Review of ‘An Introduction to John Owen’ by Crawford Gribben

Review of An Introduction to John Owen: A Christian Vision for Every Stage of Life by Crawford Gribben, Wheaton, IL: Crossway, 2020, 190 pages, pbk.
Crawford Gribben is a professor at Queen’s University in Belfast and is well known as a scholar of Puritanism, specializing on eschatology. He has written a previous book on John Owen which has garnered him much praise.
This work represents a modest exploration of the life and thought of the Puritan giant John Owen, and comes at the subject from a different angle than most of the biographies and studies of Owen I had encountered before. It is definitely a book by a historian, not a theologian (Sinclair Ferguson’s John Owen on the Christian Life is a good example of the latter). Gribben employs the device of the stages of life to understand Owen, and he is well-suited to the purpose. In particular, Owen’s experiences during the Protectorate of Oliver Cromwell and then in the Restoration of the Stuart monarchy provide a good lens through which to view him and his writings.

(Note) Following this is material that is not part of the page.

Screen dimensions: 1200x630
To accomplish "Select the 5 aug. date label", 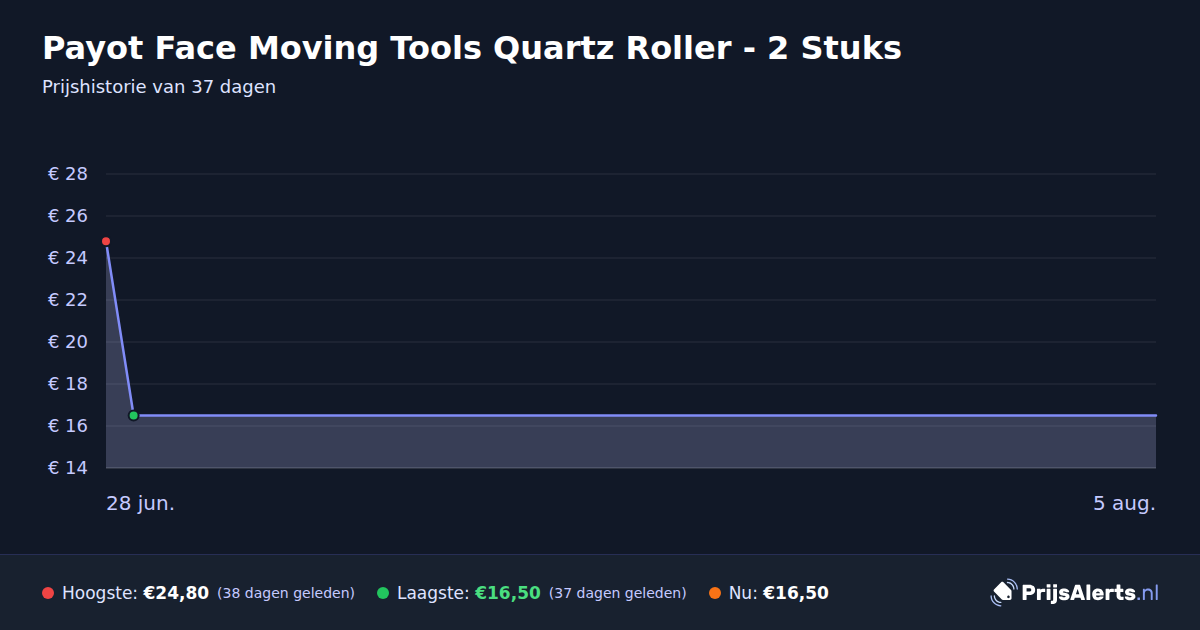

The book consists of a chapter long Introduction followed by four chapters and the Conclusion. The main chapters deal with “Childhood,” Youth,” “Middle Age,” and “Death and Eternal Life,” as seen from Owen’s perspective. These phases of life are approached via Owen’s own thoughts, intermixed with facts about Owen’s life situations and temperament. All this is preceded by a full timeline.